Amazon (NASDAQ: AMZN) is in “advanced” talks to buy Californian driverless car startup Zoox in a deal that would boost its automation efforts, according to reports.
The purchase price will value Zoox at below the $3.2bn valuation it hit following a funding round in 2018, according to the Wall Street Journal report.
“We believe $1.1bn would be a fair price for the company, representing a 65.6% haircut from its previous post-money valuation of $3.2bn,” said Asad Hussain, mobility analyst for Pitchbook, which tracks and values startups.
The California based company is co-founded by Stanford computer scientist Jesse Levinson and Australian artist and designer Tim Kentley-Klay in 2014, to build a fleet of on-demand robot taxis.
While the company has been working on test trials in San Francisco and Las Vegas, it plans further pilot later this year before a larger launch in 2021. Its custom built car would be able to drive in ways that humans cannot, such as having the ability to drive forwards or backwards with passengers facing each other.
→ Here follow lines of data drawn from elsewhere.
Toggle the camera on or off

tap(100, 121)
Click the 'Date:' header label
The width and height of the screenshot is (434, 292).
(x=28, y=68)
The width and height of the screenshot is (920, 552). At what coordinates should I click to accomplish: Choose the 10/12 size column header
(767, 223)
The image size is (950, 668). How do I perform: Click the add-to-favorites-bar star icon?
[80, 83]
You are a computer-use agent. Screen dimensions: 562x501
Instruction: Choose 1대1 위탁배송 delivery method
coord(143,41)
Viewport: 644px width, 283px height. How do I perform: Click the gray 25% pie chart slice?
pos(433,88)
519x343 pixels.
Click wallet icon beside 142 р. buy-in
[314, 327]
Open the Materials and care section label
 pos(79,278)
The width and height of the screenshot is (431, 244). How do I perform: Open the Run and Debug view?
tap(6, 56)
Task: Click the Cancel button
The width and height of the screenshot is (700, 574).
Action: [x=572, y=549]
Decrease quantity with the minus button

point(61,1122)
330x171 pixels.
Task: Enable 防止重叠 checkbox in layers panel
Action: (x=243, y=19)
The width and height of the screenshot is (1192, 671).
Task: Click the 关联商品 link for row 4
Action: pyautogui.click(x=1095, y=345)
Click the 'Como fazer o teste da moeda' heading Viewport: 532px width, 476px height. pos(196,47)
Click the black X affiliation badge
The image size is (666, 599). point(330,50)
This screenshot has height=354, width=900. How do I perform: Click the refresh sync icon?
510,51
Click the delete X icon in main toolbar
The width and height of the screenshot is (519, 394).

Amazon has quietly been investing in self-driving and autonomous delivery vehicles. Last year, Amazon had participated in $530m funding round of self-driving car Aurora Innovation.
The Seattle-based corporation has also made steps into purchasing electric vehicles for its fleet, ordering 100,000 electric trucks from Tesla rival Rivian, which also has autonomous technology ambitions.
The tech giant already has thousands of autonomous robots that work in its warehouses, while boss Jeff Bezos has talked up its plans for an Amazon Prime Air drone fleet, which it claimed would start flights in late 2019 but as of yet has not been launched commercially.